CAPÍTULO XV
— Bom dia, princesa!
A última palavra fez Maia arregalar os olhos instantaneamente. Sentou na cama, cobrindo o corpo nu com o tecido.
Zahra sorriu:
— Perdeu a hora… Mas pela noite de ontem, está justificado.
A apreensão de ter sido descoberta foi diminuindo ao perceber que Zahra estava agindo normalmente.
— Que horas são?
— Tarde… Vamos, se lave e se vista. Precisamos sair.
Maia olhou confusa para a cama desarrumada, depois viu suas roupas jogadas no chão. Zahra acompanhou seu olhar, se abaixou e pegou as peças, estendendo para ela.
— Eu paguei nossas acompanhantes de ontem… Elas nem cobraram o valor cheio, não te disse?
Maia continuou calada. A sensação de irrealidade ao se lembrar de tudo que havia acontecido na noite anterior. Surreal. Nunca tinha lido sobre aquilo, nunca tinha sequer imaginado. Achava impossível, pecaminoso, impuro… mas inegavelmente delicioso.
Zahra interrompeu seus pensamentos ao dizer antes de sair:
— Mas de qualquer forma, da próxima vez é você quem paga!
*****
Luísa abriu os olhos com certa dificuldade. Um pequeno barulho, mas constante, a tirando de seu estado de inconsciência. Quando conseguiu abrir completamente as pálpebras, o corpo inteiro se tensionou. Milo sentado numa cadeira a olhava, e a fonte do barulho estava em suas mãos. Uma pequena adaga que ele tirava e colocava na bainha, também de ferro.
— Como está se sentindo, Majestade?
Luísa olhou ao redor, tentando raciocinar rápido.
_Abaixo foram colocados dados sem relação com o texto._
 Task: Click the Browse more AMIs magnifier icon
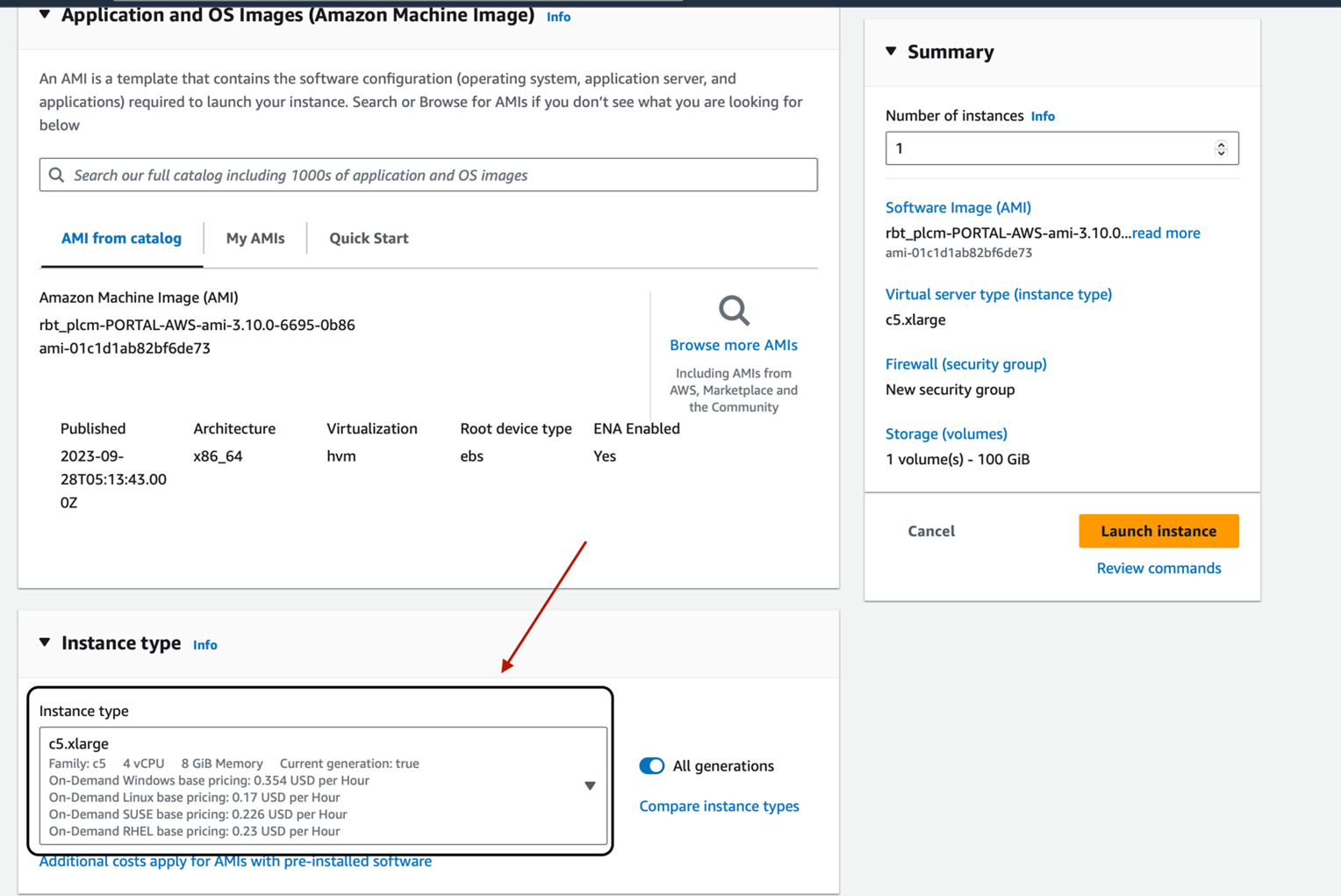[734, 311]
Onde estava Martín? Onde estavam seus guardas?
Sentou-se na cama e encarou Milo, tentando não demonstrar a fragilidade em que se encontrava:
— Muito melhor.
Ele curvou os lábios em um esgar antes de dizer:
— Que boa notícia.
O tom de voz calmo e comedido de sempre:
— Uma pena o infortúnio que ocorreu com Vossa Majestade.
Fez uma pausa encarando Luísa nos olhos. Ela sabia o que aquilo significava. Era um recado claro de que foram eles que tentaram matá-la e que tinham o controle da situação. A adaga nas mãos de Milo, os dois sozinhos dentro daquele cômodo, com Luísa completamente indefesa, era a prova de que, caso ele quisesse, seria fácil tirar sua vida.
Luísa entrou no jogo dele, mostrando que havia entendido e que estava ciente das novas regras do jogo:
— Um infortúnio terrível. Por sorte consegui me salvar. Foi um erro meu… Me achei mais esperta do que realmente sou… E acabei escorregando perto do rio.
Milo acenou com a cabeça. Guardou a adaga na bainha — fazendo com que o barulho finalmente cessasse — e se levantou:
— Que bom que chegou a essa conclusão, Majestade. Muito melhor assim.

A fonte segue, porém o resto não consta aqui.